I’m discussing with Heiner Flassbeck the global exchange rate system, and to make that even more meaningful, a crisis that’s hitting many developing and emerging economies, from Turkey to South Africa to Argentina–lots of talk whether this could be another contagion, lots of talk about whether we’re poised for another global recession. We’re–obviously the global economy is not quite so rosy and the union of the United States not quite so rosy as President Obama suggested it was in his recent State of the Union speech.

Now joining us again, and from France, is Heiner Flassbeck. Heiner served as director of the Division on Globalization and Development Strategies at the United Nations Conference on Trade and Development, known as UNCTAD. He was also a vice minister at the Federal Ministry of Finance in Bonn, in Germany, from October ’98 to ’99. He’s now a professor of economics at Hamburg University.

Thanks for joining us again, Heiner.


JAY: So I’m going to just pick up where we left off in part one. If you haven’t watched part one, I suggest you do so.

So, Heiner, you have proposed a model which I think we should get into about what a more rational exchange rate global system of currency exchange would look like. So talk a bit about it. But I’m going to very quickly kind of get to the question–there is a sort of rationality to what’s going on. In other words, if you’re sitting on great big pools of money and you’re making killings off all this volatility, I mean, you are being rational in a sense, aren’t you?

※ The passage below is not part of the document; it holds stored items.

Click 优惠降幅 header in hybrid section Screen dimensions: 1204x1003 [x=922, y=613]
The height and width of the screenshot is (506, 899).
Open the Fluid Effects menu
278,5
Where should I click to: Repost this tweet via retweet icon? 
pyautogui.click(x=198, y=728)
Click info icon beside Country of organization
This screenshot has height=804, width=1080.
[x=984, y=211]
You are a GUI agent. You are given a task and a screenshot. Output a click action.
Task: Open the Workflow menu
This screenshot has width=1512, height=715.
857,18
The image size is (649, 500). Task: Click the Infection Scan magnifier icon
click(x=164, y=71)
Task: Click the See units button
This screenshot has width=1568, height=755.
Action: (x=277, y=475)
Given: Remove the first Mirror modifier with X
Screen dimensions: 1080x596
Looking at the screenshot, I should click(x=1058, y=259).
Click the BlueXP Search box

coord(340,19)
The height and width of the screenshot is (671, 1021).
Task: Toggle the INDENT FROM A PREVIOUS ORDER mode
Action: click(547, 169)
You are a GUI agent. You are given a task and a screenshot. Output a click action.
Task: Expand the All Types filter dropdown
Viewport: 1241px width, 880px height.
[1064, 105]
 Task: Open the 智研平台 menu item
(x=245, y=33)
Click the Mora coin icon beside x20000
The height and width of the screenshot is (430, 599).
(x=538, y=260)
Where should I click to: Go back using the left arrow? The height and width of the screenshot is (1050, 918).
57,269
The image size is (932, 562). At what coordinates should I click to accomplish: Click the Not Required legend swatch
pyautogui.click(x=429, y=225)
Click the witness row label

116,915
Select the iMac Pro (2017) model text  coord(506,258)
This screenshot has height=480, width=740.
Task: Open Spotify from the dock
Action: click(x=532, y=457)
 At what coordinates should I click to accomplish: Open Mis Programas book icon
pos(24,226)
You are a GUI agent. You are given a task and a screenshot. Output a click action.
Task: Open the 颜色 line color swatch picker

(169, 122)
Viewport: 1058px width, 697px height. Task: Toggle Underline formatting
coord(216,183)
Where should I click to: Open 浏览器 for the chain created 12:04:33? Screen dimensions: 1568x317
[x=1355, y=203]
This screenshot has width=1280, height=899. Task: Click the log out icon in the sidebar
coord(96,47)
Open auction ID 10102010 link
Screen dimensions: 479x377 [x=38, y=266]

FLASSBECK: Absolutely. From a microeconomic point of view, these people are rational. They are super rational. And they’re making a lot of money, as I said. So that’s absolutely clear.

But we have to ask the question whether it’s rational from a macroeconomic point of view, from a global point of view, and there it’s definitely not, because what happens is–and I said it in the first part–what we have is money carried from low interest rate countries to high interest rate countries. But that implies at the same time, because interest rates are low, because the inflation rate is low in Switzerland and Japan and the euro area, in the United States, that implies that money is carried from low-inflation countries to high-inflation countries. Turkey, the inflation rate is not super high, but it’s 7 percent. In Argentina we all know it’s much higher. In Brazil it’s a bit higher.

And this means, this implies absolutely clearly and obviously that the currency, as long as the hot money flows into the high-inflation country, the currency of the high-inflation country is appreciated. This is exactly the opposite of what we expect from a functioning market.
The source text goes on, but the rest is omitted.